High Energy Ignition (HEI) Vacuum Advance replacement


Old cars break stuff, it's a fact of life. Sometimes, however, it's not obvious that something's broke.  It's more subtle.

Hard starting, a loss of power or just that feeling like you're dragging an anchor behind you.  You'll get where you're going but it won't be as much fun getting there.

When everything else has been checked and you've got symptoms like the ones above it might be worth a look at your vacuum advance unit on your distributor.

Most points and early HEI ( non computer controlled) units will have them and when they go bad you usually don't get any notice.

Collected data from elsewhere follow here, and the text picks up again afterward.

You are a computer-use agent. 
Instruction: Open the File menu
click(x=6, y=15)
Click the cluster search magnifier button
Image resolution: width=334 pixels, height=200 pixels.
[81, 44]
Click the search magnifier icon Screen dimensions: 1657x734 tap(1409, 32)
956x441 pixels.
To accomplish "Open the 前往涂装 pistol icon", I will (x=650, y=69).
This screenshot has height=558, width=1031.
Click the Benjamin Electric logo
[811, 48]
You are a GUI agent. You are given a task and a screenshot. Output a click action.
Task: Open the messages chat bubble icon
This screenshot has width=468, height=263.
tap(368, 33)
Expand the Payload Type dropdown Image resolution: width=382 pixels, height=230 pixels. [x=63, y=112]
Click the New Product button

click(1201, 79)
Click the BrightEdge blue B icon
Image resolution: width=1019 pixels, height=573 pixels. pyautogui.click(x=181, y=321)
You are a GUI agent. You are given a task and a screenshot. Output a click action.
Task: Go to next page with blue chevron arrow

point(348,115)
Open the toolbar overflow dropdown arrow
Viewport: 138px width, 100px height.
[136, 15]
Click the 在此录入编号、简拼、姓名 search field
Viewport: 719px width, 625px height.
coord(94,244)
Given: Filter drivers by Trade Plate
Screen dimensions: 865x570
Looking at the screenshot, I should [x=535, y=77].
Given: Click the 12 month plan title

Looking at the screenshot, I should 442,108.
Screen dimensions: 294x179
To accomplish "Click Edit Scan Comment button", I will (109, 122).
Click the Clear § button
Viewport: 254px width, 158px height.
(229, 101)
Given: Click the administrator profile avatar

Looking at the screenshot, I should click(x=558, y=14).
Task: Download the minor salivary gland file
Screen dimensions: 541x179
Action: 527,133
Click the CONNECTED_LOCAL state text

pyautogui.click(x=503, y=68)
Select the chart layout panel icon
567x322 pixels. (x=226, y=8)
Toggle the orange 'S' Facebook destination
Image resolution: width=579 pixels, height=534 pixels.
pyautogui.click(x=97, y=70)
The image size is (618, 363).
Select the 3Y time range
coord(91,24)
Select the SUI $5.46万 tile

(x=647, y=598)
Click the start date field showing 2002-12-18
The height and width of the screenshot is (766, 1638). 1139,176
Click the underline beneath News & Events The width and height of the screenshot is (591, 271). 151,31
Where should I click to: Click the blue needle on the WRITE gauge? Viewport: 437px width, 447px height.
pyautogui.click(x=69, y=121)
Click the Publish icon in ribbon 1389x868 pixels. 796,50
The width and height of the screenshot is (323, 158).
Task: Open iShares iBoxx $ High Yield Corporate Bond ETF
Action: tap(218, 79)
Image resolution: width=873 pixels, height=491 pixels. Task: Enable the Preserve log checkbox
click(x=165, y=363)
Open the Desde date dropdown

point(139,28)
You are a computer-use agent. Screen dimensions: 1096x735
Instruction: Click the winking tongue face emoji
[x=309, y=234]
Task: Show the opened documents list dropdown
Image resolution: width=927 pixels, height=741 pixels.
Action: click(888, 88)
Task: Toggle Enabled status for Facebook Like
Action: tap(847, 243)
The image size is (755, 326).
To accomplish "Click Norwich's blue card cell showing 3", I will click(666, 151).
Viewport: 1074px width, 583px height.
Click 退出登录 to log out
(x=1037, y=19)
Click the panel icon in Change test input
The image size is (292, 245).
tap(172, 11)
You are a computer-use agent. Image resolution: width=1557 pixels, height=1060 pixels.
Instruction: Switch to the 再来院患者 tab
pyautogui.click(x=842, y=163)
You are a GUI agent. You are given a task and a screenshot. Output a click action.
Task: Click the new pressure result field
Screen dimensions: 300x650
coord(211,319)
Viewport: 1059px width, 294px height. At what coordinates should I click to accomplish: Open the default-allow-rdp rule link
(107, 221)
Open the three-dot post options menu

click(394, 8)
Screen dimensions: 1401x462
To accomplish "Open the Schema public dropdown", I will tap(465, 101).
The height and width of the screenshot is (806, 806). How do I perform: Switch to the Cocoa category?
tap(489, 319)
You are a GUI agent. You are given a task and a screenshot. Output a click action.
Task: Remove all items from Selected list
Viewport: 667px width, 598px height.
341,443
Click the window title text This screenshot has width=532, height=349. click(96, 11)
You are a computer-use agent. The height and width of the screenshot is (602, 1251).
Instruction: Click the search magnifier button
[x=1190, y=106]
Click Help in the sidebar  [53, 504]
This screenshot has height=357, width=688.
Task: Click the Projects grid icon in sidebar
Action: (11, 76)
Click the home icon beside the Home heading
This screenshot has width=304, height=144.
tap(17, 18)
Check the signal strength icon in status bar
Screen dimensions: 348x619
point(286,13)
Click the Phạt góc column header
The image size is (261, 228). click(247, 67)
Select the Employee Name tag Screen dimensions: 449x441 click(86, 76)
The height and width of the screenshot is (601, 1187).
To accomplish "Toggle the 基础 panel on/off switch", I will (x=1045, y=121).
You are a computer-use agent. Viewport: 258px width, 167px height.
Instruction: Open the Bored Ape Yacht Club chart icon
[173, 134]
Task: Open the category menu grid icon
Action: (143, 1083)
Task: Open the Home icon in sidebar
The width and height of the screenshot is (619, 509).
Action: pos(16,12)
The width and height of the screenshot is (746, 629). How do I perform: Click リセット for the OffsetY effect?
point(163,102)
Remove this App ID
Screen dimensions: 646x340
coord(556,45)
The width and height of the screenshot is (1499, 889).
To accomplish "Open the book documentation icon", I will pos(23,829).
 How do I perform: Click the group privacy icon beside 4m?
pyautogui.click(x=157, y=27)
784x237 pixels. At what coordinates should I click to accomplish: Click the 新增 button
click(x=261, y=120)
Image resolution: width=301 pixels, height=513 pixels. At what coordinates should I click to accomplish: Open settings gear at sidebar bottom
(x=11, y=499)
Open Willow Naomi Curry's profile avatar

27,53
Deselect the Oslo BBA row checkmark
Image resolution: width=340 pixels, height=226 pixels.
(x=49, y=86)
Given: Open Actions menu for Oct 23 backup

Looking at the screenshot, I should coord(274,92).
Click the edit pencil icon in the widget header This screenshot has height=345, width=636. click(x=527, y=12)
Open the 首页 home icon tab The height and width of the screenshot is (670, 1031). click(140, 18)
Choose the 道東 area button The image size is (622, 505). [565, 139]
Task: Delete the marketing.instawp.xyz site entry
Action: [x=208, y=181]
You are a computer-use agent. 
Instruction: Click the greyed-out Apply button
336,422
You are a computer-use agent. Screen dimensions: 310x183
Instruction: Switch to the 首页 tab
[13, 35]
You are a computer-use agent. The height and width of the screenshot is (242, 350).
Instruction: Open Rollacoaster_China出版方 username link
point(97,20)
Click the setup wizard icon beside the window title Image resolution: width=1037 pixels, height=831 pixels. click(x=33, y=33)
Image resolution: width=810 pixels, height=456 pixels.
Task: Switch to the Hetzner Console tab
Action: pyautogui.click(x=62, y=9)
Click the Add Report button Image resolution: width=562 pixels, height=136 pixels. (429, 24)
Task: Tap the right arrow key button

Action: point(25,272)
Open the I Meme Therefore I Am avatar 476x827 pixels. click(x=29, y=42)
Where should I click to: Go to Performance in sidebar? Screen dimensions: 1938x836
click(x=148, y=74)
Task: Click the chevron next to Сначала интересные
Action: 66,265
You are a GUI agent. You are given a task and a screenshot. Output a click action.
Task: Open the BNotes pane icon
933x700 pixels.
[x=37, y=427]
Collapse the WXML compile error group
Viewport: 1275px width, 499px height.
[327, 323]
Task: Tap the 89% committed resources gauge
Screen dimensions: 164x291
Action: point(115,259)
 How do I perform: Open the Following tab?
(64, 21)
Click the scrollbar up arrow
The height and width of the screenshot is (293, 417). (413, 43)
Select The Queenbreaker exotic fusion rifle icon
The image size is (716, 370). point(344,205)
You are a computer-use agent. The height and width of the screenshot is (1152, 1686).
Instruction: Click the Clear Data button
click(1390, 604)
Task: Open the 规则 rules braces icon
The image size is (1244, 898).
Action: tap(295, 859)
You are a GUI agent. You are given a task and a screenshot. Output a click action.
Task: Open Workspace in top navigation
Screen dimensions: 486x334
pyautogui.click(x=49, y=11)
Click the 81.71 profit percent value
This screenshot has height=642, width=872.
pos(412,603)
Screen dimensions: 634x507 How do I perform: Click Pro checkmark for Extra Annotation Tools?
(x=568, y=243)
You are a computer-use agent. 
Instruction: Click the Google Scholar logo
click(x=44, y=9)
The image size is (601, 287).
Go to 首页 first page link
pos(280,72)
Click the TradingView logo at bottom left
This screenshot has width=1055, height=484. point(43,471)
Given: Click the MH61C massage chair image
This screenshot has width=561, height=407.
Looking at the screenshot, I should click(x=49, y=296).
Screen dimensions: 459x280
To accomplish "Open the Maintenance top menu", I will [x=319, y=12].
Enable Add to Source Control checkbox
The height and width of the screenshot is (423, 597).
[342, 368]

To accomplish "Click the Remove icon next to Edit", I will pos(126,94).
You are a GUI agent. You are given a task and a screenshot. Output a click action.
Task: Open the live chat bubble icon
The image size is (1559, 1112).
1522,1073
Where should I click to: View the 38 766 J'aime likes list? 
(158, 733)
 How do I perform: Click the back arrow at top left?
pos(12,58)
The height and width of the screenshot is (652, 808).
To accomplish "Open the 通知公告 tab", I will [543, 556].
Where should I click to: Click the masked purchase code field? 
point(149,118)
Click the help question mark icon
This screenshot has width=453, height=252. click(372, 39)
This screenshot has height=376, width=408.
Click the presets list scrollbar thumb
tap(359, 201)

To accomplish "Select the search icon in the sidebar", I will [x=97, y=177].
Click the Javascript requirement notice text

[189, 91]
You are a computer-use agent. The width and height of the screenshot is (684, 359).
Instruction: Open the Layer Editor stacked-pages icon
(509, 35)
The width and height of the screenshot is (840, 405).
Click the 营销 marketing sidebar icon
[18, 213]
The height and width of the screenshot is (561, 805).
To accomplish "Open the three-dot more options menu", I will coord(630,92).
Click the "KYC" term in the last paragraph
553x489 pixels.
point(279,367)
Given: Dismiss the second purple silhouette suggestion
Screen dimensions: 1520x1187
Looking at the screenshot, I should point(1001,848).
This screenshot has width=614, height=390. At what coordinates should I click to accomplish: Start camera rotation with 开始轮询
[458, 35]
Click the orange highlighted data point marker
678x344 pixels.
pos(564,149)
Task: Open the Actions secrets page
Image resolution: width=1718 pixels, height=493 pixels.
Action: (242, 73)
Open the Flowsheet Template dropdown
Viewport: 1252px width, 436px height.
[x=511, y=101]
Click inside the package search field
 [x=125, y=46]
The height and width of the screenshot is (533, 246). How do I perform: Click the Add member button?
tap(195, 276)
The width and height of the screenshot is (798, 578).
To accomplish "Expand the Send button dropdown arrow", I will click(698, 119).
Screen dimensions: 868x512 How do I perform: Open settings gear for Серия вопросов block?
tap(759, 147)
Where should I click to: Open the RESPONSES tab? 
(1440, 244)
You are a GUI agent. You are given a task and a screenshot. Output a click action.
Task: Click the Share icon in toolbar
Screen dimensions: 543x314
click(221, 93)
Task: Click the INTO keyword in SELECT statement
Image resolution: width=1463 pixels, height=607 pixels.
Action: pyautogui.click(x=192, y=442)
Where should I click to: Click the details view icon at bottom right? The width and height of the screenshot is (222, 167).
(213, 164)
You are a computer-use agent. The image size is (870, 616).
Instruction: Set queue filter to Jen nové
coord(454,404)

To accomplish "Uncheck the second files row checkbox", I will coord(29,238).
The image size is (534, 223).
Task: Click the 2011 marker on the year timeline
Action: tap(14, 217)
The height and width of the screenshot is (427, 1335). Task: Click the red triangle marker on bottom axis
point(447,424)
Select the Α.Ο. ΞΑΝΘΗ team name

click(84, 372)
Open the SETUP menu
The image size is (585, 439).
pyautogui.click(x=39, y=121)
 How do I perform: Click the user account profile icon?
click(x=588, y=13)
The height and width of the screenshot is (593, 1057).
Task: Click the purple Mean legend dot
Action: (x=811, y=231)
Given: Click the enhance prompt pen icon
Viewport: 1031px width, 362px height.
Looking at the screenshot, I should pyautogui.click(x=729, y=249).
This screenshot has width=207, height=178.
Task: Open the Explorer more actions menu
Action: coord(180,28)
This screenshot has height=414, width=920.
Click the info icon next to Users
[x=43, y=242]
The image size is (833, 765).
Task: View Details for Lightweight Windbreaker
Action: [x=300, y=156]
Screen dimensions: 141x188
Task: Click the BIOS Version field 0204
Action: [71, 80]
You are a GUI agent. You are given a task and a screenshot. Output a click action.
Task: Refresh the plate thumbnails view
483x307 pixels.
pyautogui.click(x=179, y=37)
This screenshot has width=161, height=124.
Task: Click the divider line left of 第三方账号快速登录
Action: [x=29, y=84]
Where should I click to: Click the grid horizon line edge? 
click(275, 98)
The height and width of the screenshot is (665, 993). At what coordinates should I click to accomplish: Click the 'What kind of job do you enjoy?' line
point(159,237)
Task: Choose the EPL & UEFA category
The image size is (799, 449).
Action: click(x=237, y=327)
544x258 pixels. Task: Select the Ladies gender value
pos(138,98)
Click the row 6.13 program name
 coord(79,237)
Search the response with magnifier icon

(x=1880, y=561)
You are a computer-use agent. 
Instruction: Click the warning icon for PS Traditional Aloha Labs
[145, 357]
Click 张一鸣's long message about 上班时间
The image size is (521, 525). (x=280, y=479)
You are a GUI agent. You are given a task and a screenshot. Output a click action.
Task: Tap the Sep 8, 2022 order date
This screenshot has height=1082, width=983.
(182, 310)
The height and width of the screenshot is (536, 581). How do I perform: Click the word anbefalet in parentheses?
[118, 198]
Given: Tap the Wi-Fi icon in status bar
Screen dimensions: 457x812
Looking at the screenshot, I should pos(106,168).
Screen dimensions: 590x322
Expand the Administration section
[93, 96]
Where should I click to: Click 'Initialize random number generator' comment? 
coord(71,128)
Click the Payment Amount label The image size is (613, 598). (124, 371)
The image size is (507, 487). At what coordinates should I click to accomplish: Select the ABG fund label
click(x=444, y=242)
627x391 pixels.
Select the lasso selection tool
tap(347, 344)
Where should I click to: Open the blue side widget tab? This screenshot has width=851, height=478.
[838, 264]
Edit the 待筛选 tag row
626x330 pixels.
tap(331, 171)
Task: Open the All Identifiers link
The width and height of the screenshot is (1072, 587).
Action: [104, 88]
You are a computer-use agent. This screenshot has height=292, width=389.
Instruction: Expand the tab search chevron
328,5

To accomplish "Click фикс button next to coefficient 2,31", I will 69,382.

There's two easy tests that don't involve anything but pulling the vacuum hose off the carburetor (because chances are you don't have fuel injection) and see what happens.

Get the engine to operating temperature and then pop the hose off the vacuum advance unit.  If the idle speed drops you know the unit is probably good.  If nothing happens it's probably bad.

Time for the next test.

Get a vacuum pump like a mighty vac hooked up to the vacuum advance unit and give a few squeezes.  Whether the engine is running or not, you should see some vacuum reading on the pump's vacuum gauge.  If the engine is running you may hear the engine speed up as well.

If you don't get either of those things and you know the pump is hooked up and working right then you've got a bad vacuum advance.

Trolling the automotive forums most people will tell you it's an easy fix.  You pop the distributor cap, remove a couple of bolts and wiggle the old one free.  Of course it gets more complicated if your distributor is hard to access and it's even worse when the engine is hot.  Yeah, you can probably change it in 5 minutes if you yanked the distributor out but that's usually an even bigger pain than dealing with it in the car if your setup is anything like mine.

I made the video below because nobody was ever going to read the 1000 words it would take to describe a 15 minute job.

So have at it and check off another little project on your classic car "to-do" list.